Esto es lo que hay, nueva opinión de Paco Delgado
Por Paco Delgado 23/03/2007
 
El éxito de público obtenido por los mal llamados "toreros mediáticos" deja clara una cosa: la gente acude a ver lo que conoce.
Tras las primeras ferias de la temporada, cuyo inicio estuvo marcado por el tira y afloja mantenido por empresas y toreros en cuanto a honorarios, quedan claras algunas cosas. Por ejemplo, que quien tiene la última palabra es, naturalmente, el público.

Es muy frecuente que los responsables de este negocio olviden que quien mantiene todo este tinglado es quien pasa por taquilla y se deja sus buenos duros -bueno, ya habrá que empezar a usar euros- para ver un espectáculo al que sólo le obliga a asistir su santa voluntad.
Y quien va a los toros sabe a lo que va y lo que va a ver, no quepa duda, siendo, por su nula repercusión, de poca influencia la insistencia publicitaria que se haga en los medios especializados sobre las excelencias de tal o cuál diestro.

Tampoco sirve de mucho, a la hora de ajustar retribuciones, el que un apoderado insista en que su poderdante se los pasa muy cerca, que se arrima como un león o que se juega el tipo en cada muletazo. El público, que es quien llena las plazas, no el aficionado, que son cuatro y muchas veces entran gratis, la masa, la gente, el espectador anónimo y sin carnet de ?buen aficionado?, ignora esas soflamas -la mayoría de las veces por que no llegan a sus oídos- y acude a lo que le es más cercano.

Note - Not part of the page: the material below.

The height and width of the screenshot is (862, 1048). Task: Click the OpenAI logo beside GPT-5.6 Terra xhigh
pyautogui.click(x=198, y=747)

Muchos se han asombrado de que se acabase el papel en Valencia y Castellón para ver a Jesulín, El Cordobés y Rivera, tres toreros tenidos como ?vulgares? por los especialistas y aficionados autocalificados de postín. Pero lo que sucede, al margen de que, por ejemplo, Jesulín sea un magnífico matador poseedor de un envidiable temple, resulta que son tres diestros que la gente conoce por que salen en la tele y en programas de gran audiencia, por más que su contenido sea cochambroso y muchas veces repugnante -esto es lo que hay-, quedando sus figuras en la memoria colectiva que los reconoce más y mejor que a un fino estilista o depurado intérprete del natural que sólo aparezca en exclusivas entrevistas pactadas para un programa de radio que se emite a las tres de la madrugada o para una revista dirigida a los ganaderos, empresarios y apoderados.